Sorak sorai terdengar memecah kesunyian. Alfred sempat mendengar ada yang berseru 'Cium dia, Jones!' dari sudut kelas. Dia hanya meringis dan mengangkat bahu, masih memandangi Kirkland yang mukanya memerah seperti kepiting rebus.
"Ba-baiklah. K-kau boleh duduk— Mr. Jones. Ki-kita bicara lagi nanti setelah kelas berakhir."
Alfred tersenyum melihat Kirkland kehilangan sikap dinginnya. Ia menganggukkan kepala dan menawarkan senyuman terakhir pada asisten profesornya. "Terima kasih. Sampai bertemu nanti— Arthur."
Arthur Kirkland, begitu nama pada buku penuntun yang ia pegang dengan tangan gemetar.
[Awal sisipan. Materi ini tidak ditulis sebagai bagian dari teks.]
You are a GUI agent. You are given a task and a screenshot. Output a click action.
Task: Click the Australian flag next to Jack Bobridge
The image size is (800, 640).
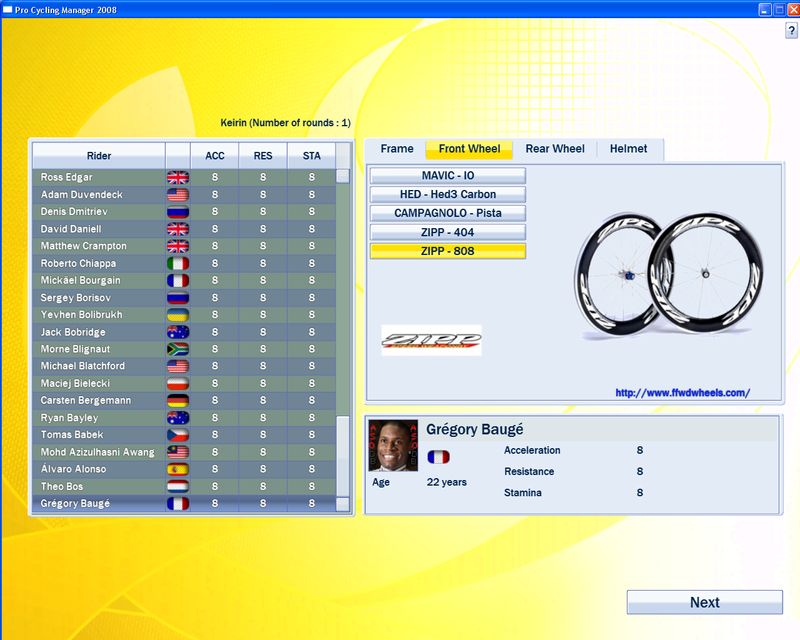pos(177,332)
Dan Alfred melangkah untuk duduk di kursi kosong di deret belakang. Tidak mempedulikan siulan dan godaan dari teman-temannya. Ia duduk dan berpangku tangan, memandangi Arthur lekat-lekat dengan sepasang mata birunya yang bersinar-sinar. Tersenyum geli memperhatikan pemuda itu berusaha mengembalikan posturnya.
Kiku benar. Waktu tidak pernah salah. Alfred mulai mengerti sekarang, dan tidak sabar untuk segera memahami pasangannya.
Oh, dan tentu saja ia tidak sabar untuk mendengar desahan beraksen British itu.